Seguía caminando por el pueblo y al doblar la esquina de la plaza, la vio venir. Ese meneo era único, ese poner un pie delante del otro, un muslo delante del otro, un brazo delante del otro. Toda ella era única. ¿Qué podía hacer única a una muchacha pueblerina que ni siquiera había terminado el bachillerato? ¿Sería que veía mucha televisión e imitaba la sensualidad y las poses de las artistas de cine? Pero en ese caso tendría que haberse aprendido de memoria las películas de Marilyn Monroe. Y Gamboa entonces cayó en cuenta: se le parecía a Marilyn Monroe! Había visto dos o tres películas de ella y siempre después de cada película pasaba una semana con sudores. Nadie como Marilyn, nadie. Coño, que hicieran cien películas, con cien nuevas artistas de donde fueran, pero nadie como Marilyn Monroe, eso si fue una hembra. Una mujer capaz de decir con la pura mirada que si te acuestas con ellas irás al cielo y vendrás de vuelta.  En eso no tenía imitaciones, era única.

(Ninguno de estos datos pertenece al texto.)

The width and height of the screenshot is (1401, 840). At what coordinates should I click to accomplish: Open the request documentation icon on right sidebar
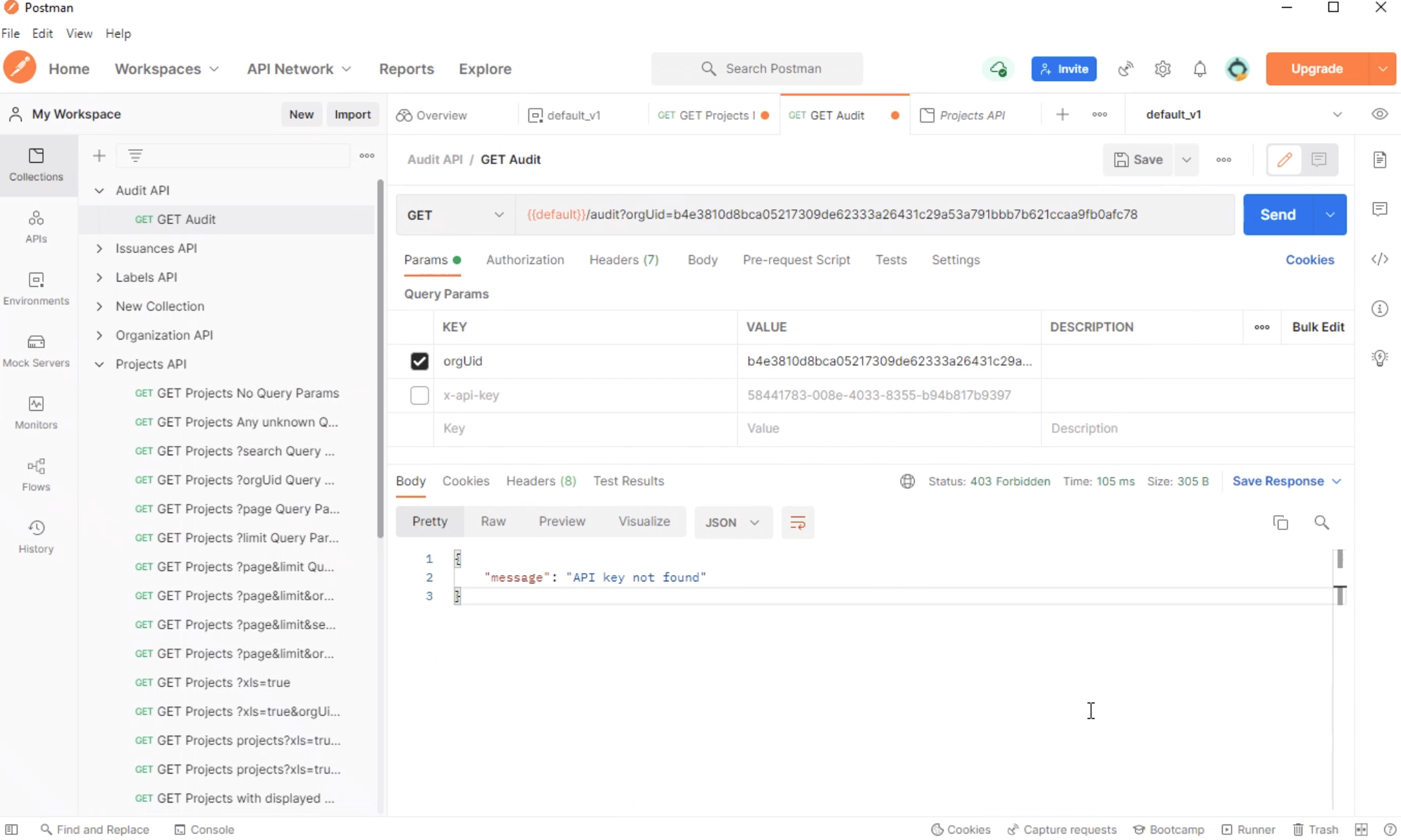coord(1379,160)
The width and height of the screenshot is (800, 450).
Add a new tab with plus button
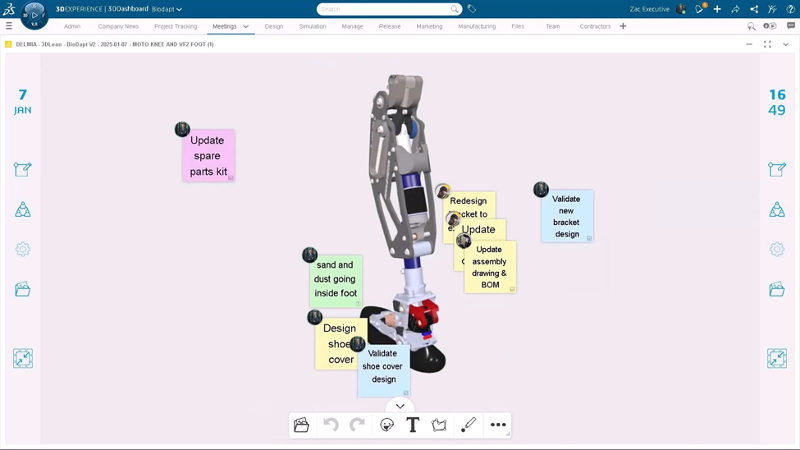(623, 26)
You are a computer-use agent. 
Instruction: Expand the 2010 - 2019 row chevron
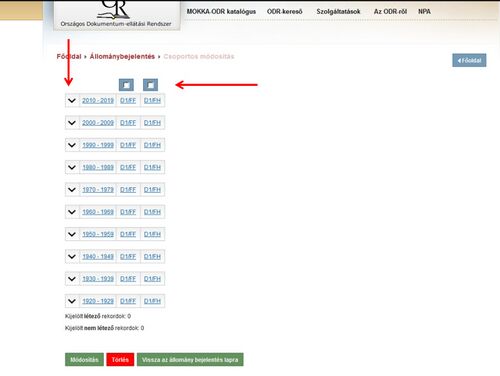pyautogui.click(x=72, y=100)
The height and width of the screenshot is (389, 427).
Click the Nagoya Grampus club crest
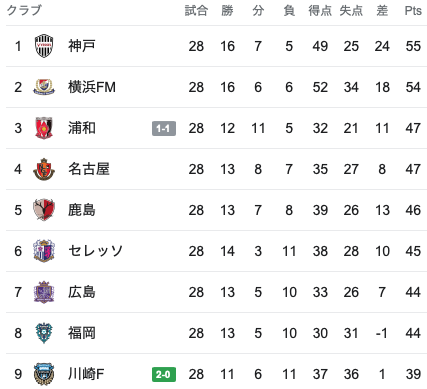pos(44,169)
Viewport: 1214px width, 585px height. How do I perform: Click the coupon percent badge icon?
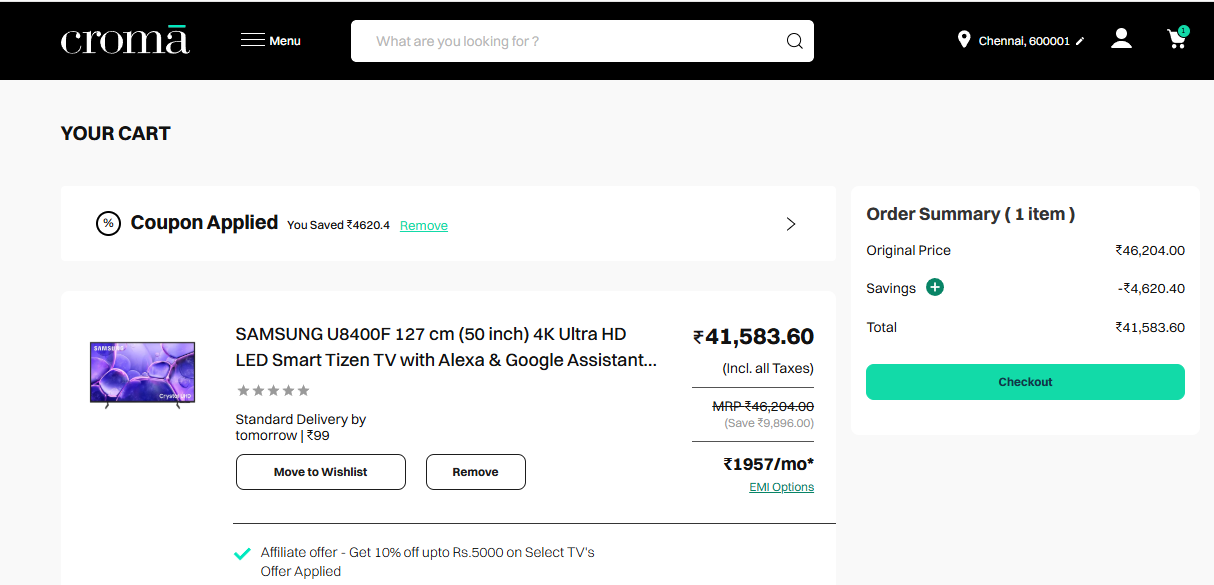coord(108,224)
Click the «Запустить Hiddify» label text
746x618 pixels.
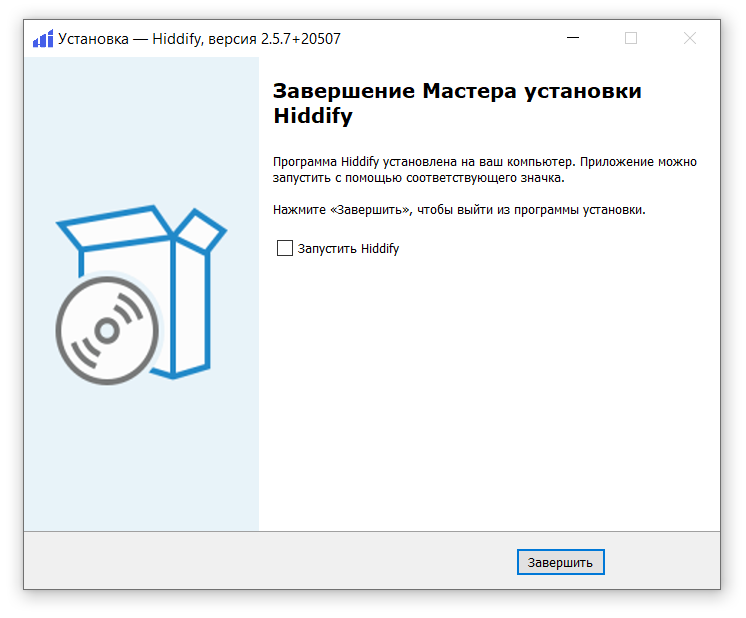click(x=348, y=248)
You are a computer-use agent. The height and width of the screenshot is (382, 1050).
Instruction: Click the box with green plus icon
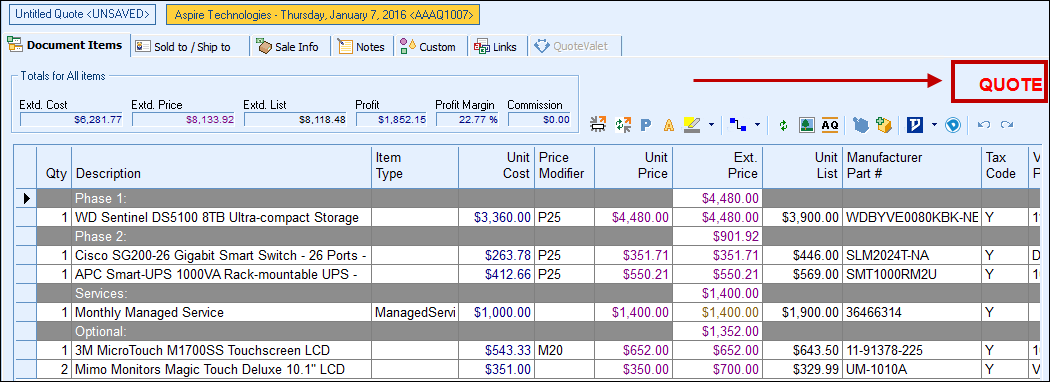click(x=885, y=125)
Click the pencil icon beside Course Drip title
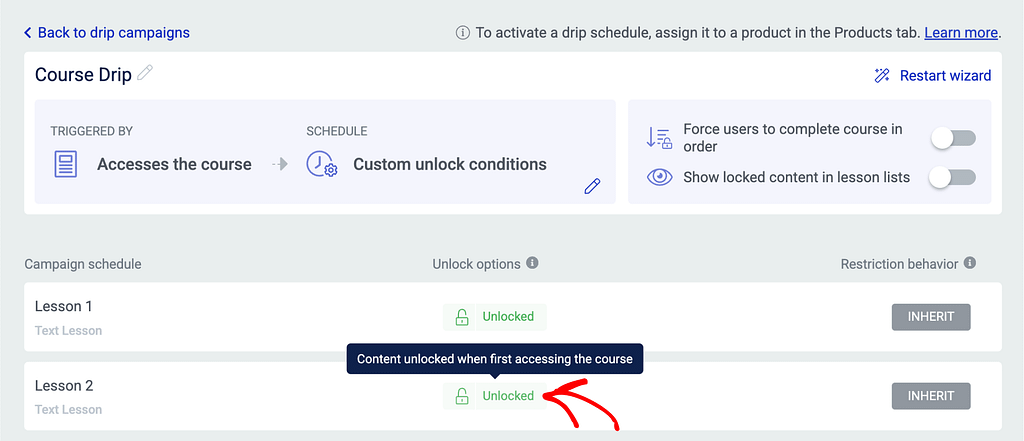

Pero algo tenía María Coromoto Colmenares de Marilyn y no era el color de la piel o el pelo rubio. Era ese saberse bien buena, ese  coqueteo, esa invitación siempre incumplida de “vamos a tirar”, que no sale de su boca sino de sus caderas. Y allí estaba, bajando por todo el medio de la calle, como si no hubiera roto un plato, con todo el sol de la mañana para ella sola y ese picardía en la cara de la muchacha que se está haciendo mujer a punta de hombre.
Gamboa se hizo el distraído y para que no lo viera, se metió en una quincalla polvorienta que solo tenía un estante con algunas cajas llenas de botones y unos rollos de encajes blancos que ya eran amarillos por los años de estar colgados. Esperó que a la muchacha no se le ocurriera venir a compra hilos y lo descubriera ahí parado sin una buena excusa que la de cumplir el encargo del viejo. Pero María Coromoto paso de largo, como sin rumbo fijo, como si anduviera en lo mismo que él, conociendo el pueblo y buscando su destino.  La voz lo sorprendió:
-¿Que se le ofrece?
Una señora gorda y sudorosa estaba justo a su lado y lo miraba con desconfianza, en un dos por tres se le ocurrió decir:
-No nada doña... Pero... ¿será que usted vende refrescos?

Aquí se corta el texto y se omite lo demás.